▸ **SET PROBLEM**:
Rescale the records from the line containing "Open the 'Управление' ribbon tab" down to the line containing "pyautogui.click(x=1073, y=48)", both included. Rewrite every line in that span, and multiply each coordinate in the answers by 1.75, rounding to whole numbers with halves going up.

▸ **PROVIDED RECORDS**:
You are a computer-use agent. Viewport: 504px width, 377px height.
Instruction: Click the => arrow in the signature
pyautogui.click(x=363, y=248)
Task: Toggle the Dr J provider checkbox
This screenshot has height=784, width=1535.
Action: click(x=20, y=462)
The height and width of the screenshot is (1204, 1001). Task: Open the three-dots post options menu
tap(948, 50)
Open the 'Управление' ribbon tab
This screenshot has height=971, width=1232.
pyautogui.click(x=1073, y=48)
---
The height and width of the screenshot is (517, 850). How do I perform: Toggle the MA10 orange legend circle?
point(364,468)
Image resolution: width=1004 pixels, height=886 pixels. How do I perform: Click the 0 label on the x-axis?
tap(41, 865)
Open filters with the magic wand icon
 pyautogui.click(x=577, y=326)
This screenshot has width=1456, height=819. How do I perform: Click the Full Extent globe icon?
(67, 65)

▸ **RESULT OF THIS EXERCISE**:
Open the 'Управление' ribbon tab
This screenshot has height=971, width=1232.
pyautogui.click(x=1878, y=84)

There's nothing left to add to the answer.